How times have changed. I went again on a Bank Holiday Monday. We had a late booking, but arrived a bit early. The place was heaving. Nonetheless, we were seated straight away. I had asked, when booking, if we could get a waterside table, but was told that there was no booking for this, just turn up and see if you can get one. There were none free, but about 10 minutes after we sat down, a table at the front did come free, so I asked if we could take it. Alas no, others had bagged it. Fair enough, but why then 20 minutes later when we left, was it still empty? Had it been booked?
And yes, we lasted only 30 minutes here. I cannot tell you what the food was like this time, nor what the drink tasted of (not even the tap water) for we were ignored totally for 30 minutes. Not one single waiter (and there were many) found their way to our table. I have never considered waiving my napkin, Michael Winner like to get attention but, after half-a-bleedin’-hour of sitting there watching the surgically enhanced breasts at the next door table carefully take all the batter from her fish, eat the fish and leave the batter and chips, I now know why he does it.
I know I could have said something, but surely I shouldn’t need to? Anyway, when we heard the table behind us moan to the waiter about the 45 minute wait to get their starter, we just knew that it wasn’t going to happen. 30 minutes later we were sitting at the counter in Polpo supping on a Bellini.

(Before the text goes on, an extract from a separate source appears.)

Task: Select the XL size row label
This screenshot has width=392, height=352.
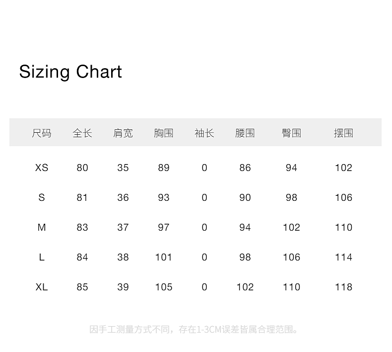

This is what I said a year ago about Polpo: www.squaremeal.co.uk/review/Polpo/94079. Unlike the Summerhouse, a second visit a year later only underlines just how superb the place is.
ps as I cannot do a second, separate review with a new set of scoring, I have left the scores from last August about the food and value for money, and amended only those that I actually experienced this time, averaging out the overall and updating service to where it currently lies
August 2010
I am not sure that I fully understand what a “pop-up” restaurant is. Or why. The name “The Summerhouse by the Waterway” and the address “opposite 60 Blomfield Road” hint that this is a transient establishment. Like Selfridges' pop-up restaurant last summer, which was housed in a tent on the roof (a tent of Gerry Cottell proportions rather than boy scout), however, it would be hard to say that the Summerhouse is anything other than a permanent establishment.
Set in a leafy corner of Maida Vale, near Warwick Avenue tube station, this is a brick built, well; building. Ok, it has a clear plastic covered terrace directly on the Grand Union Canal, but it is has not just popped up, nor will it so easily just pop-off. Yes, with the plastic sheeting down, you can see why this might not be so alluring in the winter, but then the Dutch have no trouble with plastic covered terraces on the Amsterdam canals throught the winter, and this year, with the canal frozen over, it would have been a nice change from sitting in front of a fake fire in some anodyne gastro-pub.
Nontheless, we went on a beautiful sunny lunchtime, with the sun reflecting off the tesco bags as they drfted along, being idly pecked at by the coots that hang out under the terrace, clearly looking for their share of the food on offer. Unlike it's sister (or mother?) restaurant just down the road, the Waterway, there is nothing here between the terrace and the canal so, other than looking over the council estate, on a sunny day you could almost be on the Canal St Martin. Almost. On such days you can see why it is so difficult to get a reservation here at the weekend. Mid-week though, it wasn't too difficult and the place was only half full; various chapters of the local branch of the ladies-what-lunch brigade were in, all braying teeth, dyed black roots and leggings. Leggings? Don't these people look in the mirror? Yes, they were trendy once, but nobody out of their teens looks good in them.
The food on offer is standard, no frills fish, with a single vegetarian and a single meat option (steak, of course). We started with perfectly fine squid with a light, but still pleasent, tartare sauce; crispy on the outside, just the right side of chewy on the inside (the squid that is, not the sauce). The main course of fish and chips that we both had was also lovely; firm fish, crunchy batter, good chips. The fact that my companion had ordered the fish pie was a minor point, as the service was so friendly that it was easy to overlook this minor error. Starter prices hover around the £7/8 mark and the mains (other than the whole sea bass) are in their mid- to late-teens.
The wine list too is short and functional, some good prices but £71 for a rose? Please. I know that Domaine d'Ott is uber-trendy, but it is an awfully big ask, even for the self styled “finest rose in the world”.
A great place for a lazy Sunday lunch or, as in our case, a mid-week TBL, given that one of us was between jobs and the other was flying off that evening, so was technically on his way to Heathrow.